Retrieval Collapses When AI Pollutes the Web
The rapid proliferation of AI-generated content on the Web presents a structural risk to information retrieval, as search engines and Retrieval-Augmented Generation (RAG) systems increasingly consume evidence produced by the Large Language Models (LLMs). We characterize this ecosystem-level failure mode as Retrieval Collapse, a two-stage process where (1) AI-generated content dominates search results, eroding source diversity, and (2) low-quality or adversarial content infiltrates the retrieval pipeline. We analyzed this dynamic through controlled experiments involving both highquality SEO-style content and adversarially crafted content. In the SEO scenario, a 67% pool contamination led to over 80% exposure contamination, creating a homogenized yet deceptively healthy state where answer accuracy remains stable despite the reliance on synthetic sources. Conversely, under adversarial contamination, baselines like BM25 exposed ∼19% of harmful content, whereas LLM-based rankers demonstrated stronger suppression capabilities. These findings highlight the risk of retrieval pipelines quietly shifting toward synthetic evidence and the need for retrieval-aware strategies to prevent a self-reinforcing cycle of quality decline in Web-grounded systems.

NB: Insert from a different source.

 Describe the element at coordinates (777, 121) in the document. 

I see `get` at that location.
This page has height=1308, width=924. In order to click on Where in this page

Introduction. The rapid proliferation of Large Language Models (LLMs) has fundamentally transformed the landscape of Web content creation [16]. Although this shift offers scalability in information production, it introduces a critical structural vulnerability for search engines and Retrieval-Augmented Generation (RAG) systems [9, 12]. These systems increasingly consume evidence that is itself generated by the very models they rely on, creating a self-referential cycle. While similar phenomena have been studied in model training as model collapse [1, 15], the implications for the retrieval ecosystem remain underexplored. We characterize this ecosystem-level failure mode as Retrieval Collapse, a two-stage degradation process. The first stage, Dominance and Homogenization, occurs when high-quality, SEO-optimized synthetic content captures the top search results, drastically reducing source diversity.

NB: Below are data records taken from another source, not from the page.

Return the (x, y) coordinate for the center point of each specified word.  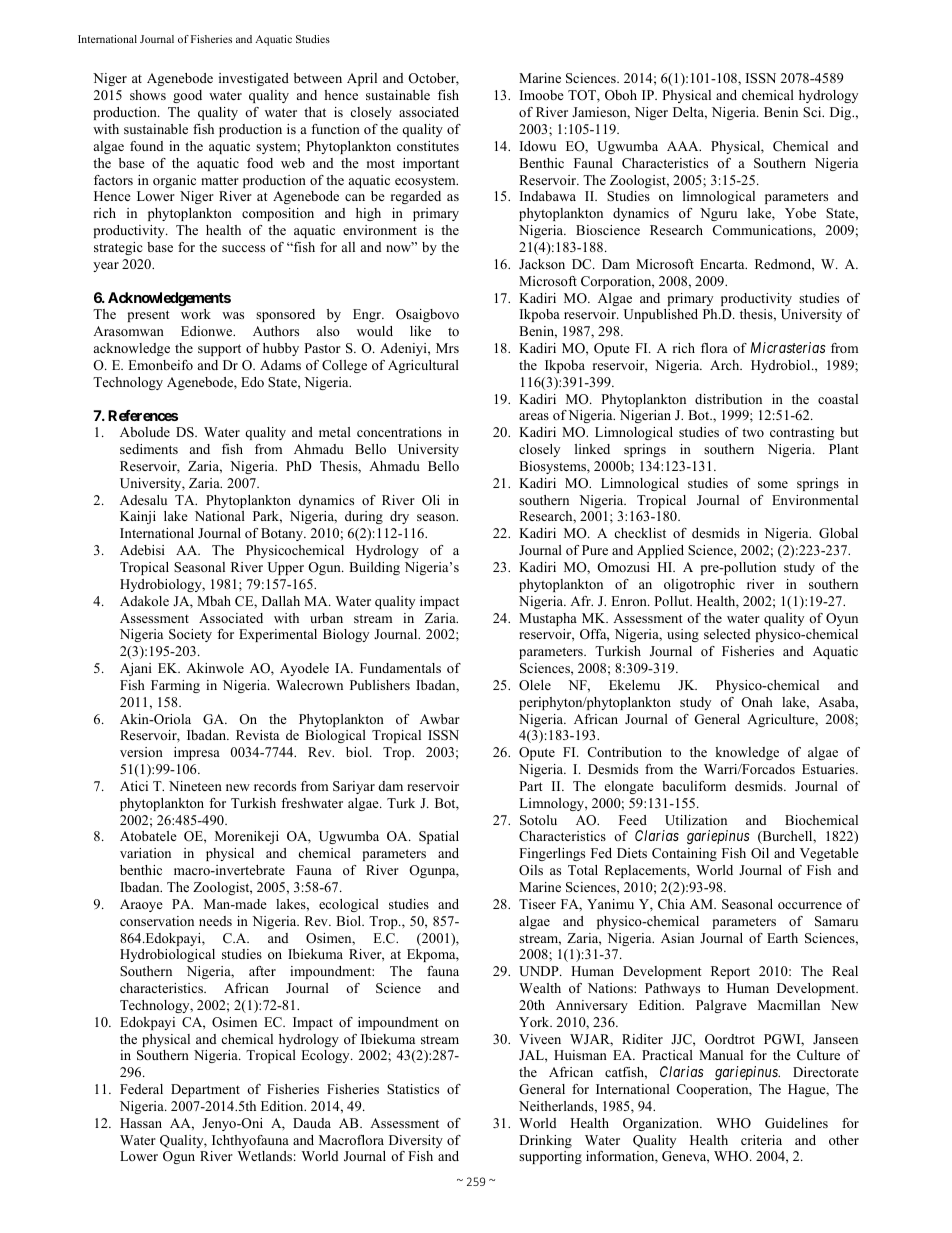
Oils (531, 870)
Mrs (447, 348)
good (187, 96)
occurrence (810, 905)
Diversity (416, 1141)
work (196, 314)
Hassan (141, 1123)
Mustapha (548, 619)
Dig (842, 113)
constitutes (428, 146)
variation (145, 853)
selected (727, 634)
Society (190, 635)
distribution (728, 399)
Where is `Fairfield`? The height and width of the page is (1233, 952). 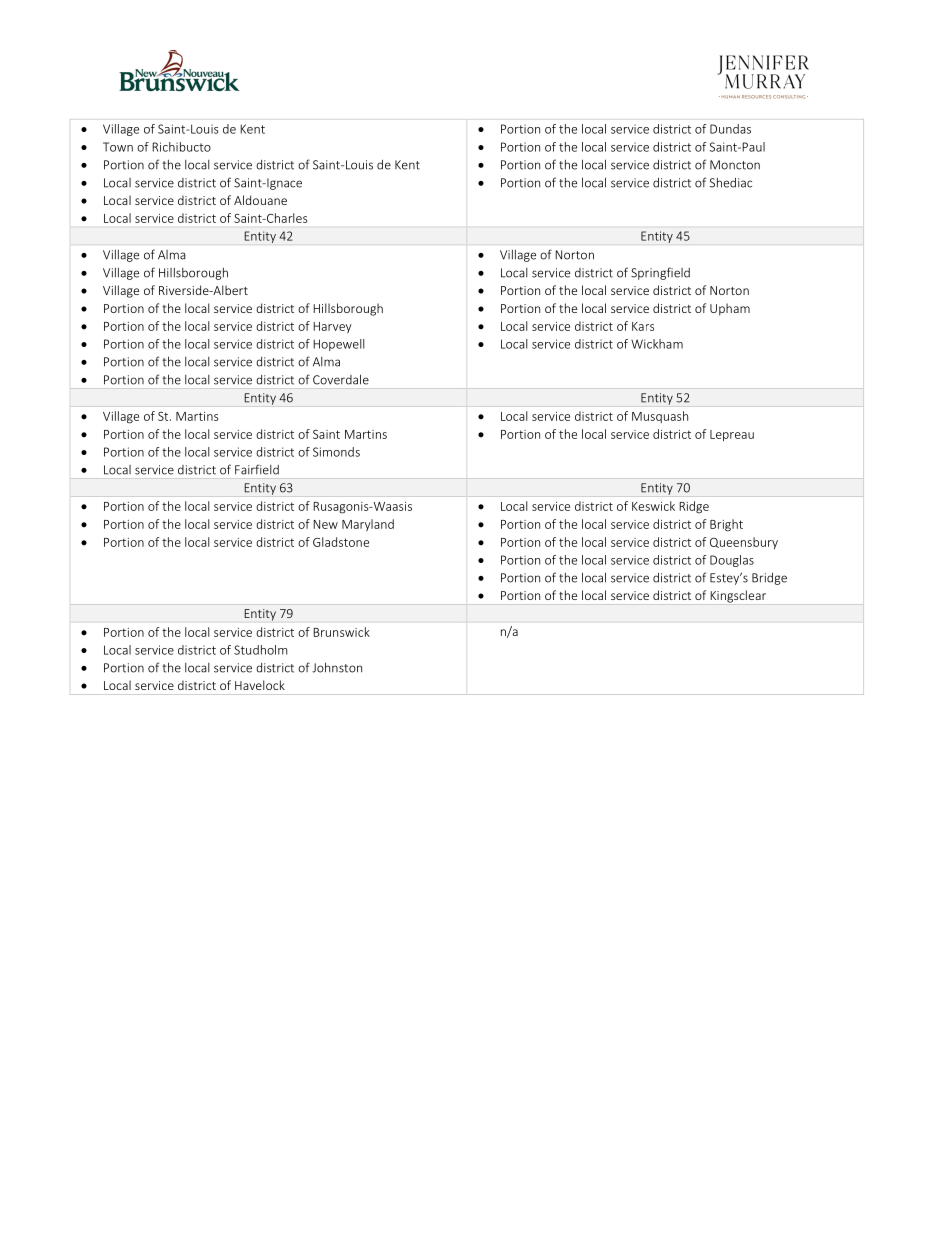
Fairfield is located at coordinates (257, 469).
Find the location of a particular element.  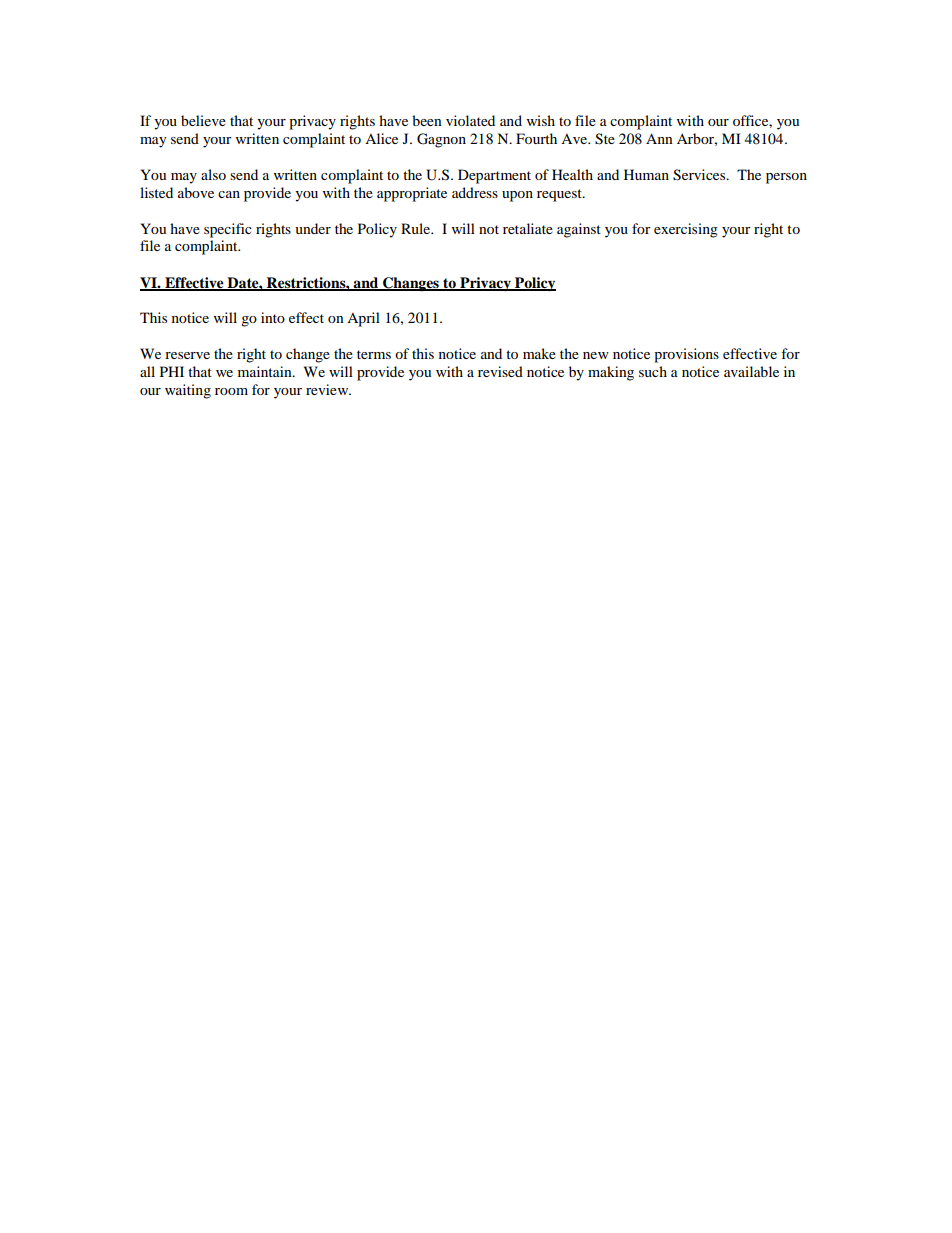

violated is located at coordinates (470, 120).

Discussion / Conclusion. We formally introduced and empirically validated Retrieval Collapse, a two-stage structural issue where synthetic content first achieves Dominance and subsequently facilitates System Corruption. Our Scenario 1 findings expose a critical loss in source diversity, introducing extreme brittleness where high accuracy masks ecosystem decay. Scenario 2 demonstrates that scalable baselines like BM25 are critically vulnerable to adversarial pollution (19% exposure), whereas LLM-based rankers offer resilience but at high computational cost. By establishing the framework of Retrieval Collapse, this work lays the foundation for understanding how synthetic content reshapes information retrieval. To mitigate these risks, we propose a shift toward Defensive Ranking strategies that jointly optimize relevance, factuality, and provenance [10].